Can I copy this style if I only have one camera?

Mostly. Speaker-follows-voice switching needs separate participant video, but the rest of the grammar (title banner, 1-3 word captions, payoff placement, punch-ins to break long holds, dry audio) works on a single recording using alternating crops as synthetic angles.

Published July 4, 2026

Kamal Sankarraj

·9 min read

How Diary of a CEO edits podcast clips (and how to copy it)

Q: Does Diary of a CEO use music in its podcast clips?

No. All three clips we measured run dry conversation audio with no music bed and no sound effects. The retention work is done visually: speaker switches, angle cuts, and captions.

Q: How often does DOAC cut in a podcast clip?

Across the three clips we measured, a hard cut lands every 4.1 to 6.3 seconds on average. Cuts get denser as the payoff approaches and slower on emotional material.

Q: Where should the payoff sit in a podcast clip?

In the measured DOAC clips the payoff lands at the 55%, 62%, and 69% marks of the runtime. The recipe target is 55 to 80 percent: late enough to hold the viewer, early enough to leave room for application.

Podcast clipping is its own editing grammar. It is not a talking-head Short with two people in it. The retention engine is different (speaker switching instead of overlays or b-roll), the hook problem is different (you are choosing a moment from a two-hour conversation, not writing one), and the caption treatment is different (the captions have to tell you who is talking). Diary of a CEO runs the most codified version of this grammar on YouTube right now, so we measured it.

As part of a 13-video study across four creators, we broke down three DOAC vertical clips frame by frame: a two-speaker health dialogue (115.6s), a guest monologue on discipline (138.6s), and an emotional Q&A on grief (65.8s). Every number below comes from those breakdowns. This post covers what the system actually does, then gives you the recipe to copy it.

PandaStudio is not affiliated with or endorsed by Diary of a CEO or Steven Bartlett. This is an independent editing analysis of publicly available clips.

The visual engine is speaker switching, not b-roll

The first thing that stands out in the data: DOAC clips barely use b-roll. The health clip has zero. The grief clip has zero. The discipline monologue has about 9 seconds of it, roughly 6.5% of the runtime, and only where the guest names something concrete (a brain render over "86 billion neurons"). Everything else that keeps the screen moving is the conversation itself.

The rule is simple: the camera follows the voice. In the two-speaker health clip there are 7 speaker switches in 115.6 seconds, and every one lands exactly when the speaking turn changes. The tightest stretch is a rapid Q&A volley with 4 speaker switches in about 3 seconds. That volley is pure retention fuel: the screen state changes four times and the viewer never has to do any work to follow it.

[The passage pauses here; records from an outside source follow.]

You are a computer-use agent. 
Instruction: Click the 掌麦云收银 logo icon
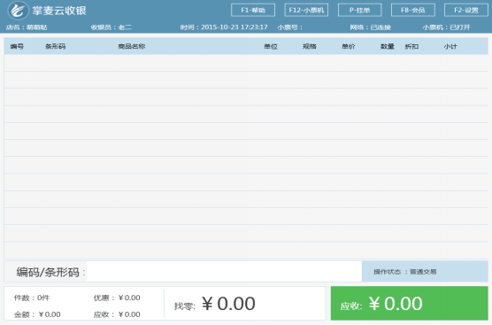pyautogui.click(x=18, y=11)
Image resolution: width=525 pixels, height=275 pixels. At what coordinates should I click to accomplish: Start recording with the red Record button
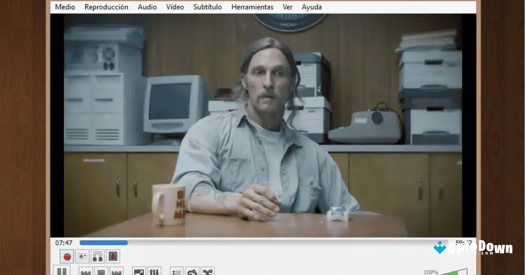[67, 257]
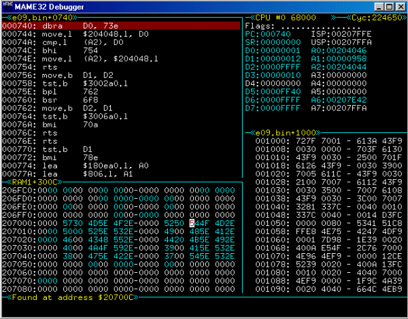Click the Flags line in CPU panel
This screenshot has height=319, width=408.
coord(286,25)
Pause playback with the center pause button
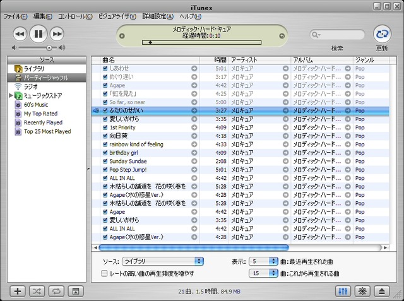 (x=38, y=34)
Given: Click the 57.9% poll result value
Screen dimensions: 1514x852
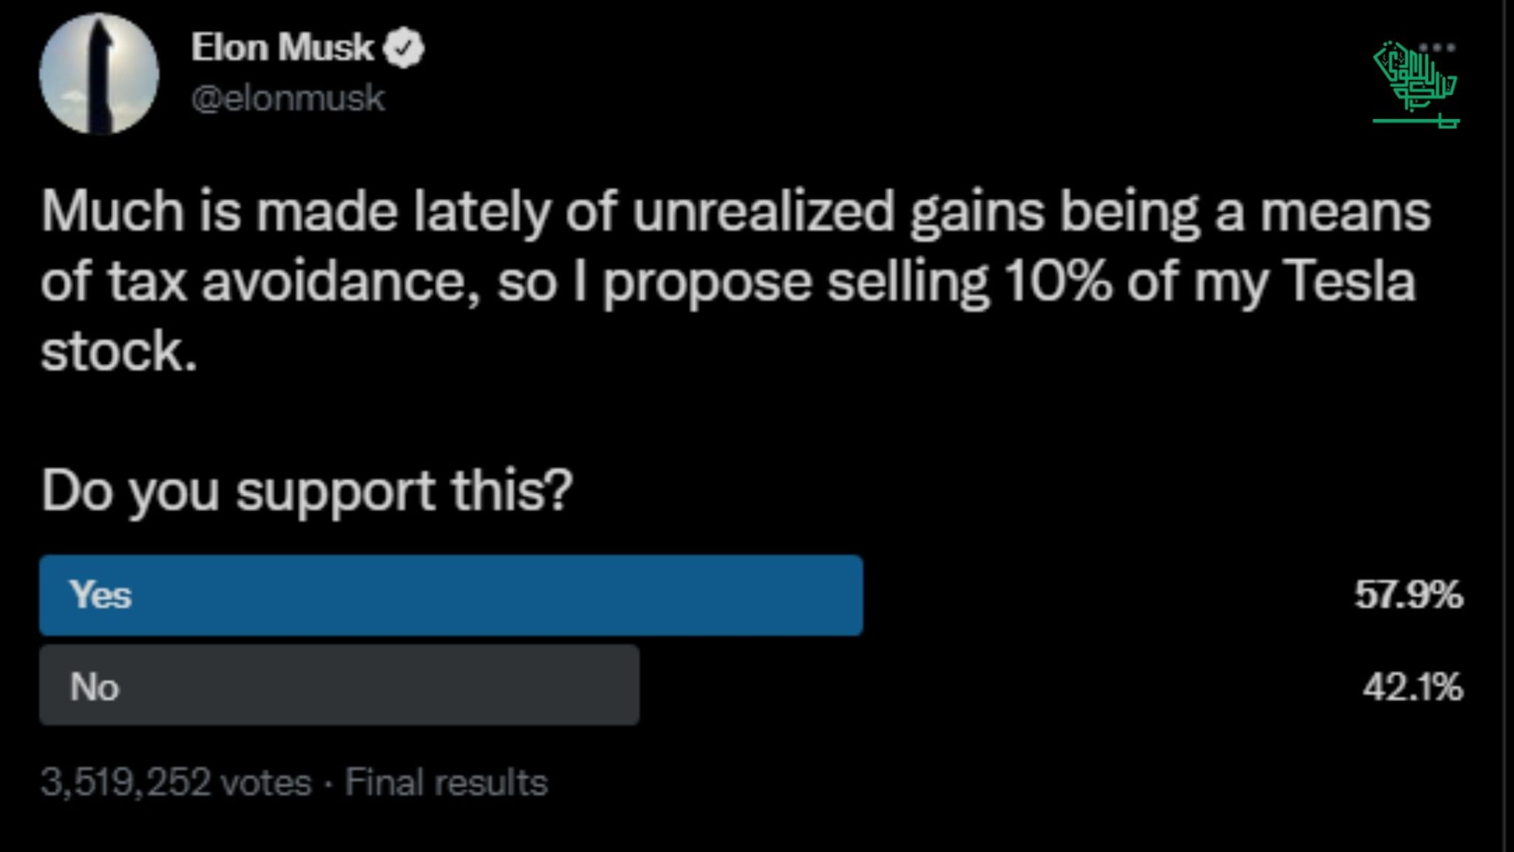Looking at the screenshot, I should tap(1408, 595).
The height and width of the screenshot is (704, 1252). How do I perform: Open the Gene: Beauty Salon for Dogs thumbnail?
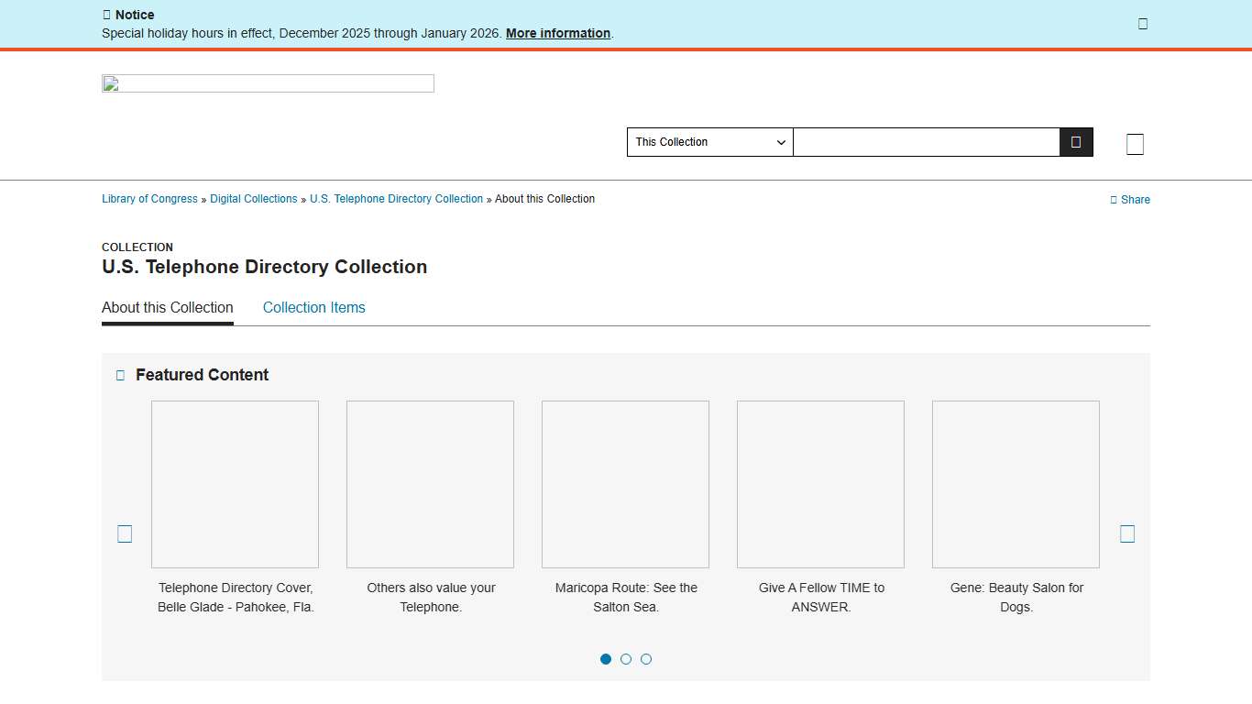pyautogui.click(x=1016, y=484)
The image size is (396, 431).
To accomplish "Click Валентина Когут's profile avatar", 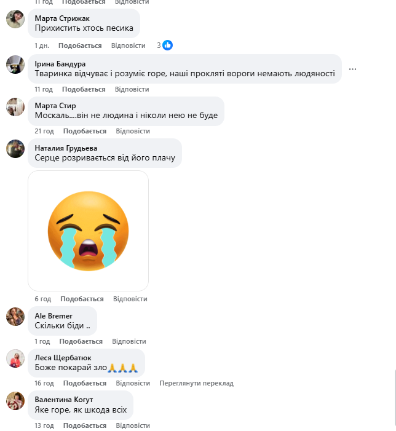I will coord(15,401).
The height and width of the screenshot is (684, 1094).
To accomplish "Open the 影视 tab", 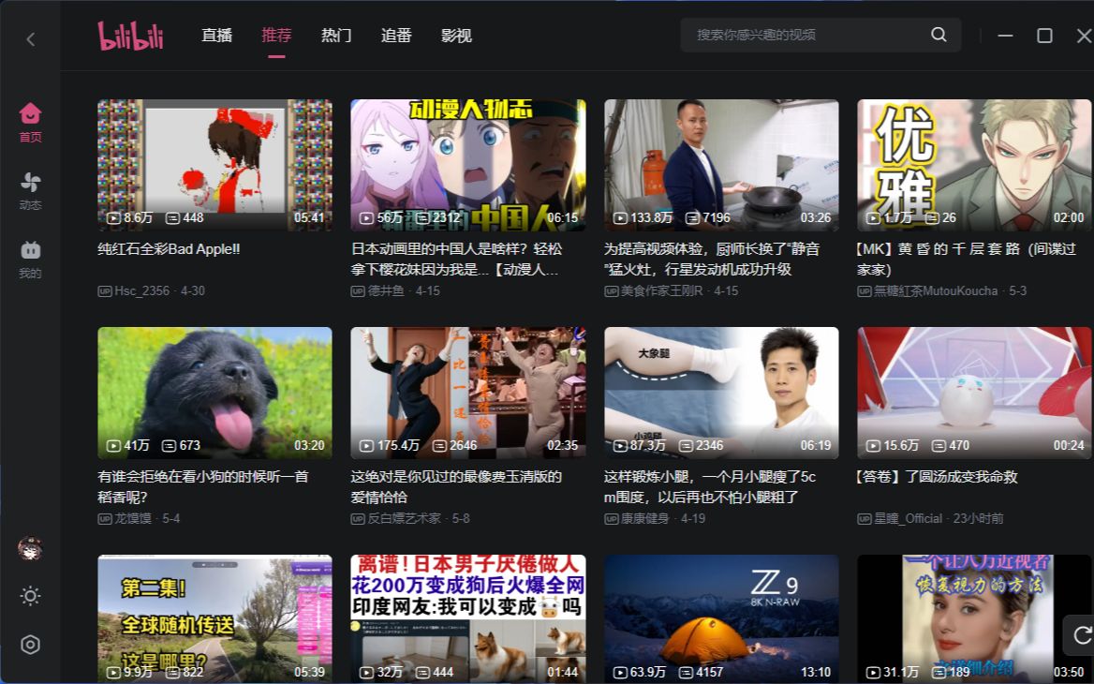I will click(456, 35).
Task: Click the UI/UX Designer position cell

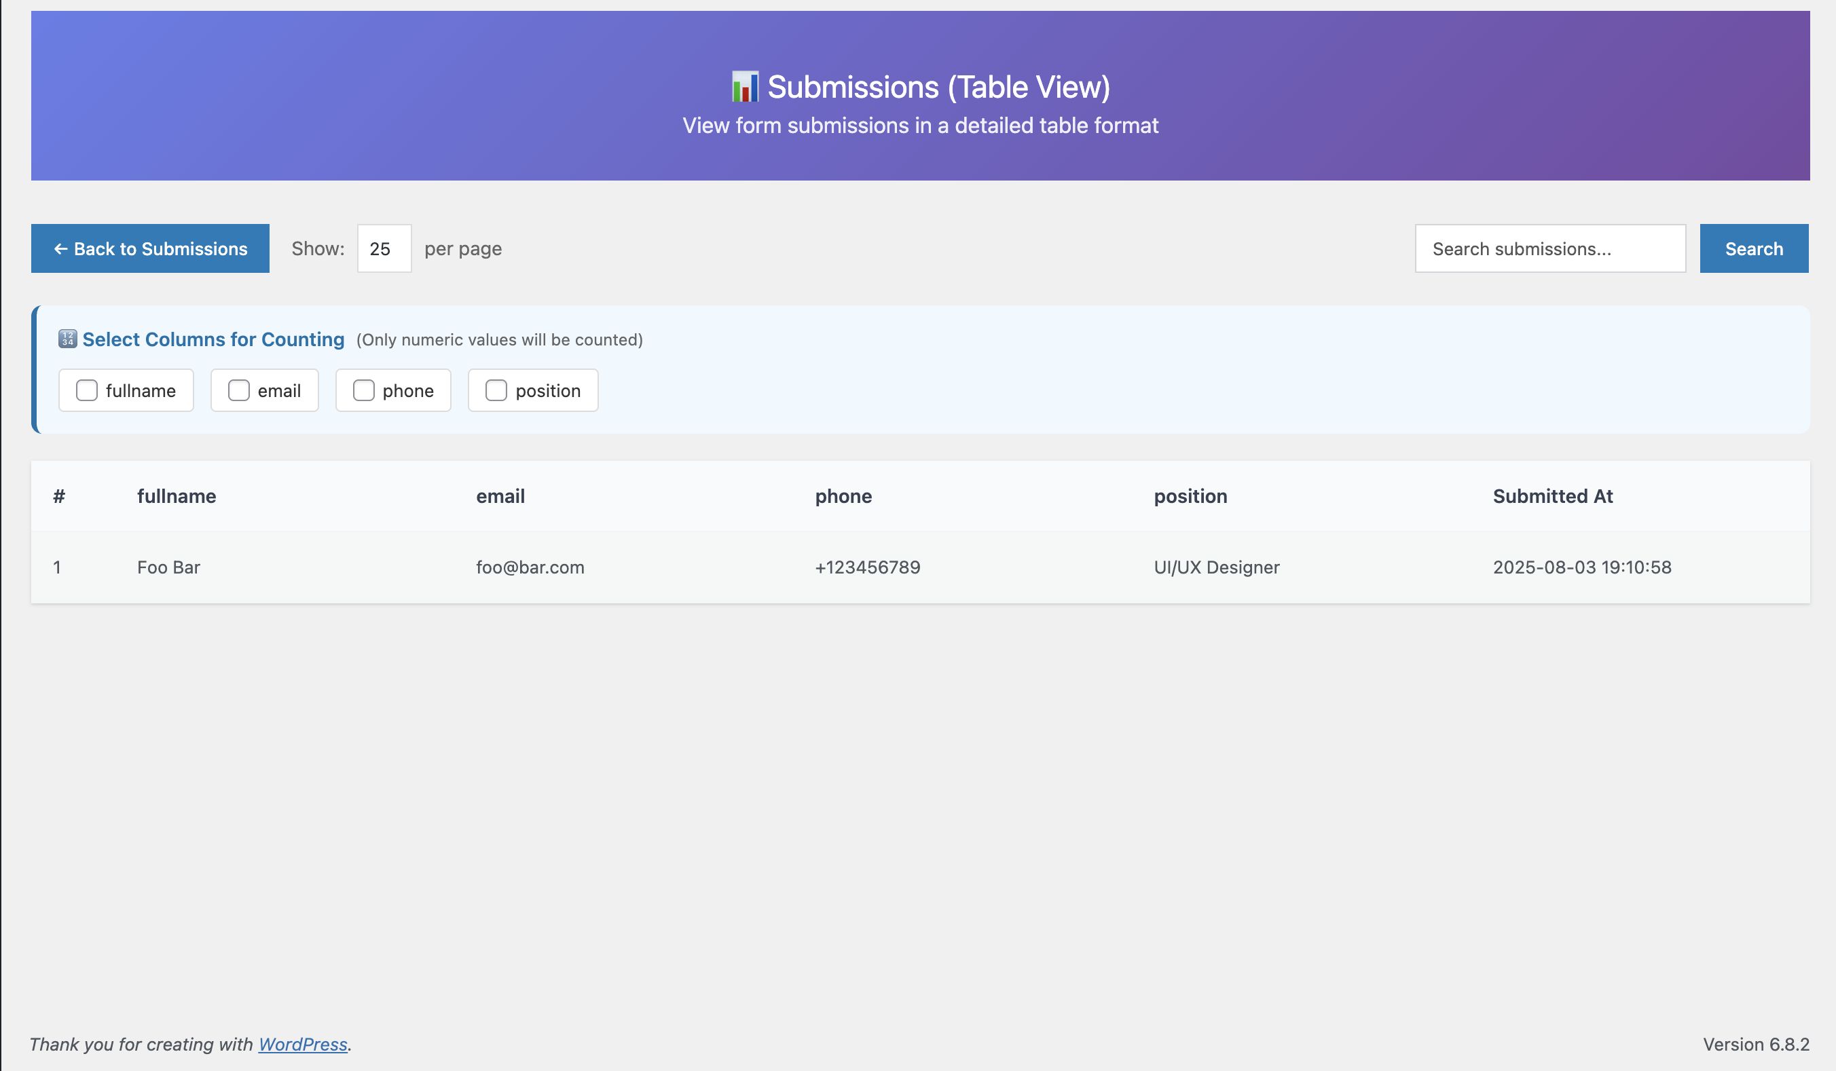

The non-speaker gets on screen too, but only as reaction cutaways: 1 to 1.5 seconds of the listener nodding or reacting while the speaker's audio continues underneath (a J-cut). The discipline clip does this twice in 138 seconds. It is a seasoning, not a pattern.

When one person talks for a long time, the edit fakes the switching instead. The health clip holds on the host for 45 seconds while he reads a study aloud, and breaks that hold with 7 internal angle cuts. The monologue clip alternates between three angles of the same guest every ~6.3 seconds. Add it all up and the measured cut cadence across the three clips is one hard cut every 4.1 to 6.3 seconds, densest right before the payoff and slowest on the grief material (every 5.1s, by design). This is the podcast version of the 5-second state law from our seven laws of retention editing: something visible changes every 3 to 8 seconds, and in this style the mechanism is the speakers.

Hook selection: three ways to open a two-hour conversation

In a scripted Short you write the hook. In a podcast clip you have to find it inside hours of conversation, and DOAC's three clips show three distinct solutions. All three share one constant: speech starts at 0.0 seconds, mid-conversation, with a white title banner in black caps naming the payoff, which auto-exits by about 5.5 seconds.

1. The redacted pull-forward (health clip)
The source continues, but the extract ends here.